How to complete this task:
Print the lines below exactly as written, with none missing.

Collected data

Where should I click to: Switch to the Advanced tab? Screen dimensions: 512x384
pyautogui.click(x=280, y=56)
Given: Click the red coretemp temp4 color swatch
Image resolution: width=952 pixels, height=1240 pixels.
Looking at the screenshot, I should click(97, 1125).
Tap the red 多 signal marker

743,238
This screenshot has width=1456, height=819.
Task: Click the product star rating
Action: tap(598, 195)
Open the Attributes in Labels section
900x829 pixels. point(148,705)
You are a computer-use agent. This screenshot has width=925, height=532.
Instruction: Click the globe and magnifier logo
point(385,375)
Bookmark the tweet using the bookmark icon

Response area:
Where should I click to: Switch to the Advanced tab? Screen dimensions: 512x384
pyautogui.click(x=280, y=56)
Given: Click the red coretemp temp4 color swatch
Image resolution: width=952 pixels, height=1240 pixels.
Looking at the screenshot, I should click(97, 1125).
Tap the red 多 signal marker

743,238
This screenshot has width=1456, height=819.
Task: Click the product star rating
Action: tap(598, 195)
Open the Attributes in Labels section
900x829 pixels. point(148,705)
You are a computer-use agent. This screenshot has width=925, height=532.
Instruction: Click the globe and magnifier logo
point(385,375)
Bookmark the tweet using the bookmark icon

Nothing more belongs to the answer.